Israeli military says it attacked Hezbollah operatives

Fighter jets bombed a military structure run by Hezbollah in southern Lebanon’s Aitaroun area after operatives were identified through aerial monitoring to be inside. It also launched an artillery strike in Kfar Kila, in southern Lebanon, “to remove a threat”.

The Israeli military confirmed several rocket launches from Lebanon towards northern Israel, some damaging buildings in the area but not inflicting any casualties.

 

US military reports floating pier operational despite incident

The US Central Command says its personnel continue to work with humanitarian groups to deliver aid via the floating pier off Gaza after rough seas carried away several vessels.

US soldiers delivered 1,005 tonnes of humanitarian aid to the beach transfer point with 903 tonnes distributed to the UN warehouse.

The Israeli military continues to keep land crossings closed, while the UN, US and others say land crossings are the only effective way of getting large-scale aid to desperate and starving Palestinians.



It's something at least.

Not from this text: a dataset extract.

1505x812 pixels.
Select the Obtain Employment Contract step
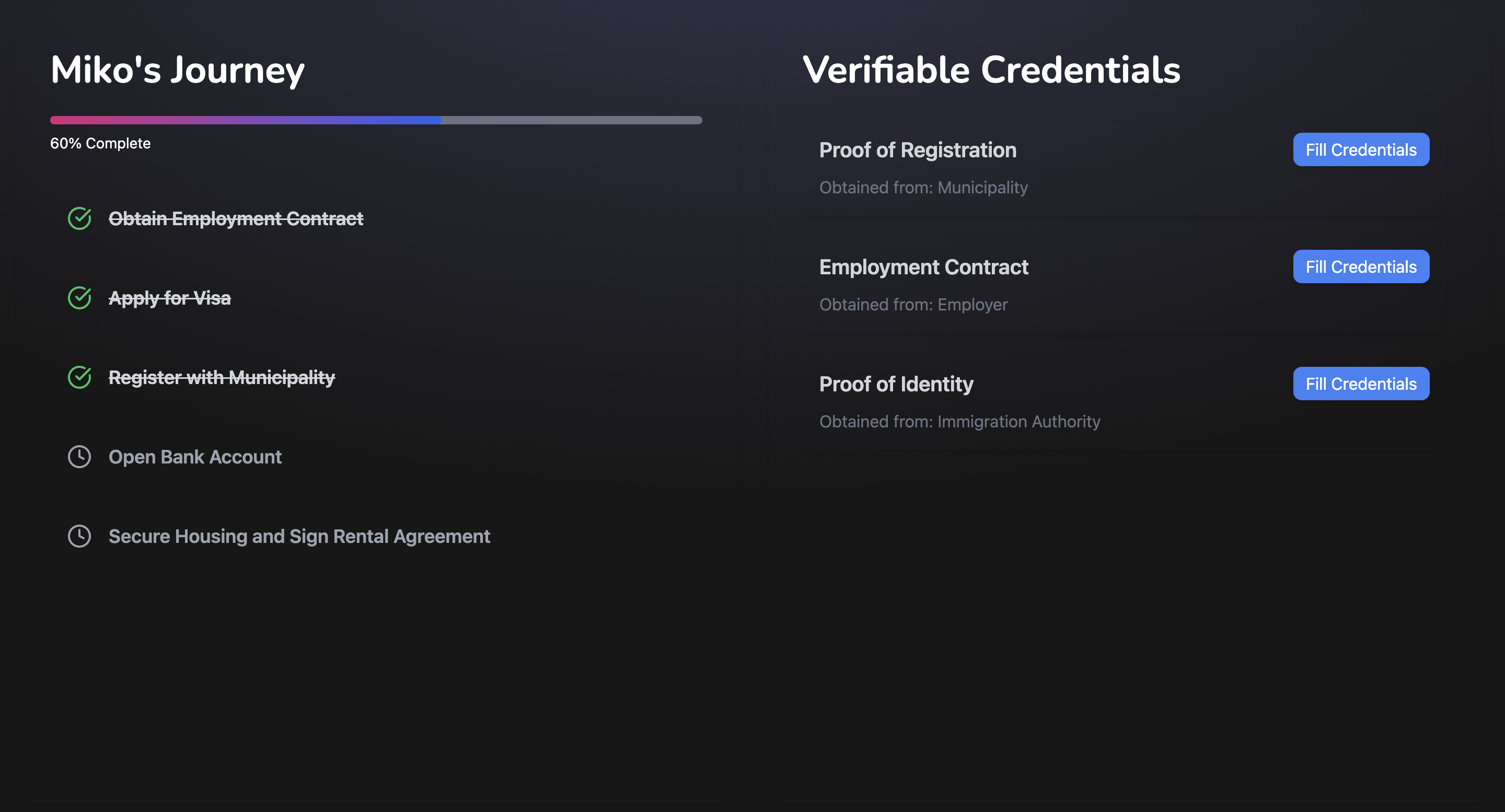(236, 218)
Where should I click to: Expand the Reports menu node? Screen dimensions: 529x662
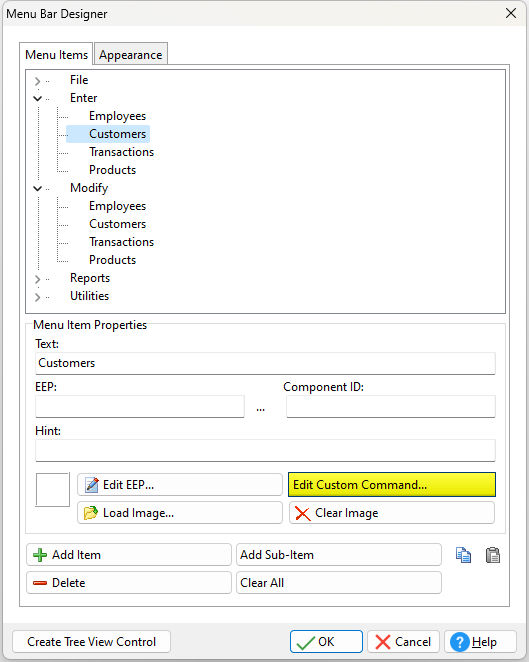click(38, 279)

Yet 1005 tonnes total since May 17th, 112 avg a day, 19 small trucks, 6 large trucks (per the average from the land crossings)
184 metric tons delivered to the beach on May 23 and 24, 92 avg, 15 small trucks, 5 large ones
397 metric tons delivered to the UN (from the beach) on May 23 and 24, 20 large trucks

Still no where close to a replacement to the 190 large trucks avg before the Rafah and Kerem Shalom closing. But it can't even reach that at full operational capacity. The land crossings need to be re-opened asap, regardless of the pier. The pier can deliver less than 45 transport trucks a day at full capacity, using the US' numbers of 500 tons per 90 smaller trucks. Or 25% of what Rafah and Kerem Shalom let in before the Rafah invasion started. That while the aid needs to be scaled up to 500 to 800 transport trucks a day to stave off famine.

It was 500 transport trucks daily before the war started, before the agricultural and fishing industry and everything else was destroyed. Of course those before the war contained a lot more than just food, however a lot more is needed than just food. The entire health system needs to be restored and water needs to be brought in as well with most of Gaza's water wells destroyed and no power for desalination.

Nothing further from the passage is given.